A partir de 1880, as fanfarras, constituídas por trabalhadores pobres, passaram a associar-se à música de rua, e um novo gênero começou a surgir: uma mistura de dobrado e ritmos populares, com instrumentos de metal acompanhados de uma multidão de dançarinos-capoeiras. Os desfiles transformavam-se em verdadeiro delírio coletivo, com a multidão improvisando passos frenéticos. Ela fervia, e foi a palavra fervura, ou frevura, como falavam os menos instruídos, que deu origem ao termo frevo.

O frevo-capoeira foi assimilado pela camada média da população: reelaborado por compositores, perdeu o sentido contestador de suas origens, tornando-se um dos gêneros musicais mais difíceis, que exige sólidos conhecimentos de composição.

Na ponta inversa da cultura popular está o circo, do qual pouca coisa mudou de sua origem para cá. O picadeiro circular e a presença de animais selvagens são heranças do circo romano. No Brasil ele serviu para difundir as formas de teatro musicado. Os palhaços vinham das camadas mais baixas da população. O primeiro de quem se tem notícia no Brasil foi Benjamim de Oliveira, um negro de Pará de Minas. Ainda menino, ele partiu com o Circo Sotero, e se tornou malabarista. Era tão espancado pelo patrão que fugiu para São Paulo, onde se uniu a um bando de ciganos, entre os quais começou a trabalhar como palhaço. Para as populações do interior, a chegada de um circo era uma grande oportunidade de lazer. Por meio dele, músicas e anedotas tipicamente urbanas acabaram passando para o folclore. Como o circo, o carnaval tem origem nas antigas Grécia e Roma, onde, por ocasião das colheitas, permitia-se liberdade aos escravos, e se comia, bebia e dançava à exaustão.

No Brasil imperial, no entanto, as brincadeiras de rua eram duramente reprimidas. Cansados do controle policial, os foliões cariocas organizaram cordões constituídos por negros, mestiços e brancos-pobres que saíam às ruas fantasiados, cantando e dançando ao som de instrumentos de percussão. Começava a surgir a autêntica música de carnaval.

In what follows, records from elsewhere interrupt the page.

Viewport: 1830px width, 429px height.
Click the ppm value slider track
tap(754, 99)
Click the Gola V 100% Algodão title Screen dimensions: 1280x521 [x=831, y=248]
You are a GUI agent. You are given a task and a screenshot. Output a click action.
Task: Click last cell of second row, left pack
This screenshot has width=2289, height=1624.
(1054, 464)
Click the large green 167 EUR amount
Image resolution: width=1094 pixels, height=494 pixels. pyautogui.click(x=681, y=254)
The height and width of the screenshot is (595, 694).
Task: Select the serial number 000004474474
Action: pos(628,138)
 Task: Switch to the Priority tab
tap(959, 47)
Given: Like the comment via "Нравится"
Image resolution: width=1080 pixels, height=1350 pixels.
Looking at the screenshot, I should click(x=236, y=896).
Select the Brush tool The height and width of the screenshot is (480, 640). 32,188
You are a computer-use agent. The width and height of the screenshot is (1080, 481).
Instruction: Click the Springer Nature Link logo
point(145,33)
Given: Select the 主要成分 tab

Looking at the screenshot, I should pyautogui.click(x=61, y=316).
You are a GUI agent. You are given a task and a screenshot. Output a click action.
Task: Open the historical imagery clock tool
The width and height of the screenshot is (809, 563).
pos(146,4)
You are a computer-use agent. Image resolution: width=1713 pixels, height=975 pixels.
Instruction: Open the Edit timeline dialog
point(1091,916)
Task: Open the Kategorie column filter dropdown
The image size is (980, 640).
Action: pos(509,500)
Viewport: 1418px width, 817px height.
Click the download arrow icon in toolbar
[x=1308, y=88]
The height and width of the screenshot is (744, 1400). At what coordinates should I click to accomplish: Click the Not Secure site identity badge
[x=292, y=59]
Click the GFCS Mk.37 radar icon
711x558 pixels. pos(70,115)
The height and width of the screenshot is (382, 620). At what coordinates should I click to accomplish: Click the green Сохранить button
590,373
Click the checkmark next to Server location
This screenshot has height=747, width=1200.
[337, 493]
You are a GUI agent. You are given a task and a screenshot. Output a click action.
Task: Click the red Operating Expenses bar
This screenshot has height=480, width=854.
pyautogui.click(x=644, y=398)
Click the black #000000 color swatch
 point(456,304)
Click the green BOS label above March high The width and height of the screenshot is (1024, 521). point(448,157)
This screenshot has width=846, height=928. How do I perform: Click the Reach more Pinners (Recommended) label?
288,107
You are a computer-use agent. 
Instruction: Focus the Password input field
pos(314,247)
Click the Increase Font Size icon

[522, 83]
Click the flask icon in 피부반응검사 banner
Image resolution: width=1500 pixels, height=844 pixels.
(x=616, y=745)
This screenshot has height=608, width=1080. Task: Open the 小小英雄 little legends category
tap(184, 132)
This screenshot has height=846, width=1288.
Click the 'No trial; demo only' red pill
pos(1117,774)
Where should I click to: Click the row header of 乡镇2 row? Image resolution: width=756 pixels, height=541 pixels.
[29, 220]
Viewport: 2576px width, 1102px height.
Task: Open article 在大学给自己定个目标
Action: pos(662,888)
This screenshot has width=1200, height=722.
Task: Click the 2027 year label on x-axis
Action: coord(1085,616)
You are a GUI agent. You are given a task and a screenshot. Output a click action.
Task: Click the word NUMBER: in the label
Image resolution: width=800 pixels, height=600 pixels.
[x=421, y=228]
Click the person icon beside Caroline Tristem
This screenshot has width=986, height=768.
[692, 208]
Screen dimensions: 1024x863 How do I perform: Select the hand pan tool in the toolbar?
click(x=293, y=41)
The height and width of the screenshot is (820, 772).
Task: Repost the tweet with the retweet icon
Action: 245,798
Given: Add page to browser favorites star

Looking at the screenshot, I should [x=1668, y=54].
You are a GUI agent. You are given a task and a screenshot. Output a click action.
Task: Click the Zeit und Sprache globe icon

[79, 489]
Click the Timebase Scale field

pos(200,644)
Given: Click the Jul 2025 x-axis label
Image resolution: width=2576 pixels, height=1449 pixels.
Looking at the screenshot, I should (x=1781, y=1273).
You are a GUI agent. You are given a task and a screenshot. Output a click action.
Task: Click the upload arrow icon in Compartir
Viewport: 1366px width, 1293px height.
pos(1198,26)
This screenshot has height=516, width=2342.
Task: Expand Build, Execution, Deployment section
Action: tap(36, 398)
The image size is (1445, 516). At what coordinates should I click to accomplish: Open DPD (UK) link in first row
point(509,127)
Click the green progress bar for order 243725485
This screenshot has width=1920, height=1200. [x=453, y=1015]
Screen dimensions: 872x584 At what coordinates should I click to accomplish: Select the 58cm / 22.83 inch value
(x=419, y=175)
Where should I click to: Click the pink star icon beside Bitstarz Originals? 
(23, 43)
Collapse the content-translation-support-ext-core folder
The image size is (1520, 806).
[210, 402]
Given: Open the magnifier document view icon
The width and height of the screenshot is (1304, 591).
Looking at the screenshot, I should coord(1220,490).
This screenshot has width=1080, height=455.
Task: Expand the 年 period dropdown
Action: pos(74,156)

A primeira da qual se tem notícia é Flor de São Lourenço (1885), produzida pelos cordões cariocas. A partir de então, as elites e a classe média deixavam suas casas para participar de animados bailes carnavalescos realizados nos teatros.


A polca, estritamente instrumental, animava a folia nos salões. A partir de 1880 começaram a aparecer os coros e as músicas com letras de carnaval, quando os frequentadores dos bailes já demonstravam interesse por outra novidade importada da Europa: os desfiles públicos de carros alegóricos. A classe média passou a integrar os cordões, numa mistura social restrita aos três dias de folia. Brasil 500 anos. São Paulo: Abril, 1999. p. 528-9.